Behavior-Driven Development structures requirements as executable specifications in Gherkin syntax: Given a precondition, When an action occurs, Then an observable outcome results. Unlike unit tests that verify implementation details, BDD specs define behavior from the outside in — which is exactly the constraint surface AI agents need to stay on task.
Why does this matter for AI agents?
Without behavioral contracts, AI agents treat every ambiguity as creative license. They invent requirements that were never specified, introduce dependencies no one asked for, and produce code that works in isolation but fails in integration. BDD gives agents a falsifiable target: either the Given/When/Then spec passes or it does not.

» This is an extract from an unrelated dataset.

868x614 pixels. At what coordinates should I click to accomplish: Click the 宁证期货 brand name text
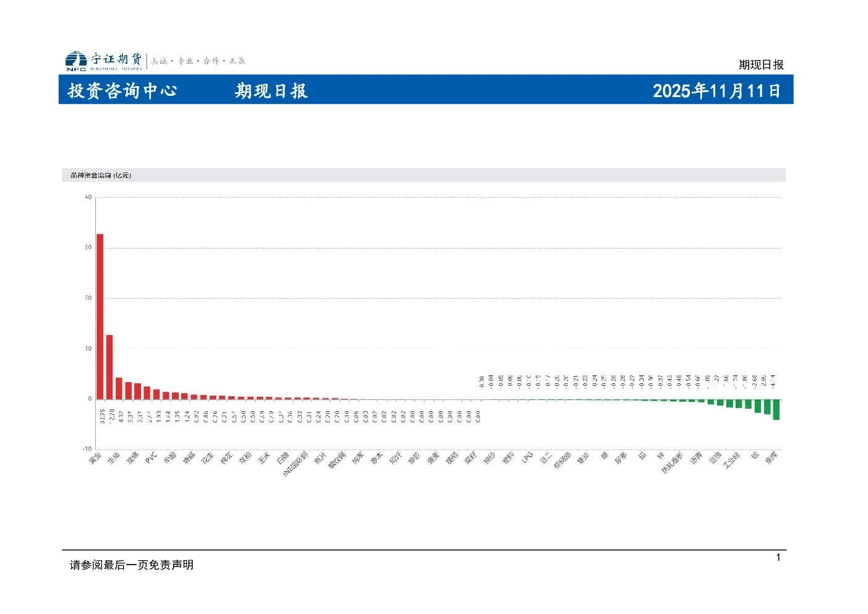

Drift becomes mechanically detectable.
What failure modes were observed?
Across three concurrent builds, agents exhibited scope creep (adding unrequested features that broke existing functionality), phantom dependencies (importing libraries not in the project), and untestable side effects (writing code whose correctness could only be verified by visual inspection). All three failure modes disappeared once Gherkin specs were introduced as hard constraints on each task.